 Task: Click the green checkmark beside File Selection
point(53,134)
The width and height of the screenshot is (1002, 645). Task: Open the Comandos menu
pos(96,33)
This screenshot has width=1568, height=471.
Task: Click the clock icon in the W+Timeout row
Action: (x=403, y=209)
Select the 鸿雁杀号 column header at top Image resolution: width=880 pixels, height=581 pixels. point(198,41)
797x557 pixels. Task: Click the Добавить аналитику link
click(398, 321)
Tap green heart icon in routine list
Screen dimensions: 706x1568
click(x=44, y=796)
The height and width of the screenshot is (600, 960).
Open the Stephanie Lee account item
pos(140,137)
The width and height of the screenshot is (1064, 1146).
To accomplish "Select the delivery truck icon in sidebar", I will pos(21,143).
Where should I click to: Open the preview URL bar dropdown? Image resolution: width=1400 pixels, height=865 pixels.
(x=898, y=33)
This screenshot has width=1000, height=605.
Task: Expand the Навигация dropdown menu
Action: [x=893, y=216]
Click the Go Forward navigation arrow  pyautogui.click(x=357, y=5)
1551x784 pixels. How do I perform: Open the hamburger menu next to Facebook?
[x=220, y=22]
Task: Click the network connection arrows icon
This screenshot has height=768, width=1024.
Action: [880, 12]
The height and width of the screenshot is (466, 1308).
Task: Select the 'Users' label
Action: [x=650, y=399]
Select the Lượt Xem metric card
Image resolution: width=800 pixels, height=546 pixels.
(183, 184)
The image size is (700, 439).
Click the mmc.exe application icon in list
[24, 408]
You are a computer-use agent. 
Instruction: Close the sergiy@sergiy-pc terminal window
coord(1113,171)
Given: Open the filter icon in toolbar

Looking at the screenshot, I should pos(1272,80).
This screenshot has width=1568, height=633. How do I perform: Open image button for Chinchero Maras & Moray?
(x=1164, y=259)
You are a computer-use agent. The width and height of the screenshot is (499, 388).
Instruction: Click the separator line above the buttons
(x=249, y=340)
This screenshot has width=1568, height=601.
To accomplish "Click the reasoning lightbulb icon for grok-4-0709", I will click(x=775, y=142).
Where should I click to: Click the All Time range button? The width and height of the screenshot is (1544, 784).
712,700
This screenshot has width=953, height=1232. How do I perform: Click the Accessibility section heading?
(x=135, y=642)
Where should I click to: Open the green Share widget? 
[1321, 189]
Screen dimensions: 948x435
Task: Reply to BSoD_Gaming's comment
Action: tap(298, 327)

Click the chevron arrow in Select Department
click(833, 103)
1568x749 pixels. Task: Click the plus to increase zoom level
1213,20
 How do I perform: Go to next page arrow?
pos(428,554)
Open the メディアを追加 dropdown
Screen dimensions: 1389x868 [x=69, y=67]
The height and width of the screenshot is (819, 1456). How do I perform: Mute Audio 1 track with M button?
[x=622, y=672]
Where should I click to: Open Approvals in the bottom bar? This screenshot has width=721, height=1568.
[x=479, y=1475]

EXERCISE PROMPT
Can you swap "chevron" for "caret" in the entries, starting with the line containing "This screenshot has width=1568, height=601." and going on through the line containing "click(833, 103)", and give back only those lines with nothing else changed?

WRITTEN RESPONSE
This screenshot has width=1568, height=601.
To accomplish "Click the reasoning lightbulb icon for grok-4-0709", I will click(x=775, y=142).
Where should I click to: Click the All Time range button? The width and height of the screenshot is (1544, 784).
712,700
This screenshot has width=953, height=1232. How do I perform: Click the Accessibility section heading?
(x=135, y=642)
Where should I click to: Open the green Share widget? 
[1321, 189]
Screen dimensions: 948x435
Task: Reply to BSoD_Gaming's comment
Action: tap(298, 327)

Click the caret arrow in Select Department
click(833, 103)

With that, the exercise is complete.